Robertsville Elementary School
Originally built in 1832, Robertsville Elementary School was once a one-room schoolhouse that was built on the corner of Tennent and Union Hill Roads. It was remodeled/rebuilt in 1912 and used for special education purposes at that time. This building is still standing today. The current Robertsville School was constructed in 1968 down the road from the original schoolhouse. It is believed to have been named after Matthew Roberts, a prominent businessman in the day. In addition to the school use, it was also used for weekly Methodist services by the congregation that evolved into the Robertsville Bible Church.
September 11 Memorial
A memorial was constructed in memory of the 14 township residents killed as the result of the September 11, 2001 terrorist attacks. Located near the Marlboro Recreation Center, the memorial consists of a circle of flowering dogwoods, surrounding benches and a memorial fountain on the township municipal grounds. The memorial was badly damaged and is currently being renovated after a serious motor vehicle accident in 2009.
Battle of Monmouth
The Battle of Monmouth as well as a number of skirmishes were fought near Marlboro Township during the American Revolutionary War. Many area placards and signs can be found on the local roads to identify specific local events from the battle. The Marlboro Township area farms were often raided by the British for food supplies and local livestock taken from area farmers. Following defeat in this battle, the British retreat from the area to their ships in the bay. A local state park, Monmouth Battlefield State Park, nearby in Freehold Township and Manalapan Township provides local reference to this historic event.

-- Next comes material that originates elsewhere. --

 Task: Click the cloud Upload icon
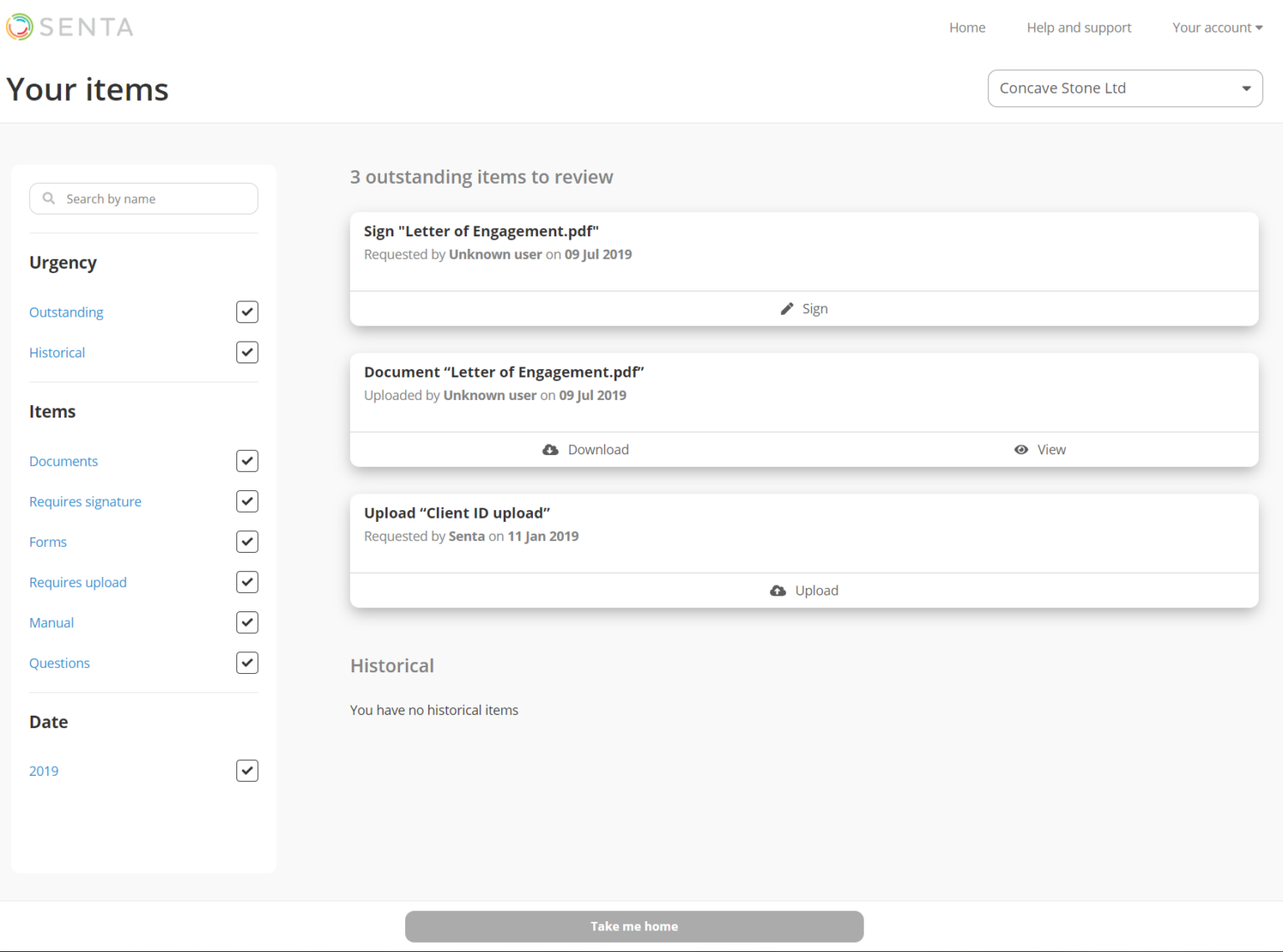pyautogui.click(x=778, y=591)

Liberty Hall/Hardy Blacksmith Shop
Liberty Hall also went by the name of Alfred Hardy & Son Blacksmith Shop, was a small brick building located on Route 79 in the small section of Morganville. The building was reportedly built around 1880. The building name could faintly be seen in scripted letters painted over the door of the building. The blacksmith shop operated into the early 20th century and was one of the last blacksmith operations in the area. Following the blacksmith shop closing, the building housed a machine shop until 1942 when a small defense contractor, Lavoie Laboratories bought it to produce radio gear for the military. In 1966, Lavoie sold it to Entron Industries, a manufacturer of missile circuitry that occupied the building until the mid-1970s. The building was torn down in June 2012 after being in disrepair and abandoned.
Old Brick Church
This church was known as the Freehold-Middletown Dutch Congregation (now Old Brick Church.) The Dutch residents who attended this church names appear in the early records and grave stones dating from 1709 (early records were written in the Dutch language.) In the beginning when services began, circa 1699, the preachers would come across the bay in small boats from Long Island to provide the service to the people of the parish.
Built circa 1740 and once owned by the Ely family, the Federal style house resembles a steamboat with a rounded north end. The smokehouse and ice house remain intact. During the early 19th century, the house served as an inn. The house of one of a few of this style left in the country.
Being the second highest point in the county, Col. Asher Holmes was ordered to construct three beacons as part of 23 state-wide warning beacons. Used to signal local militia of British invasion, each pyramid of logs was high and wide. When filled with brush and lit, the fires could be seen through the area. It was one of three Monmouth County sites where beacons were placed to warn the residents and the Continental forces if the enemy should approach by the bay.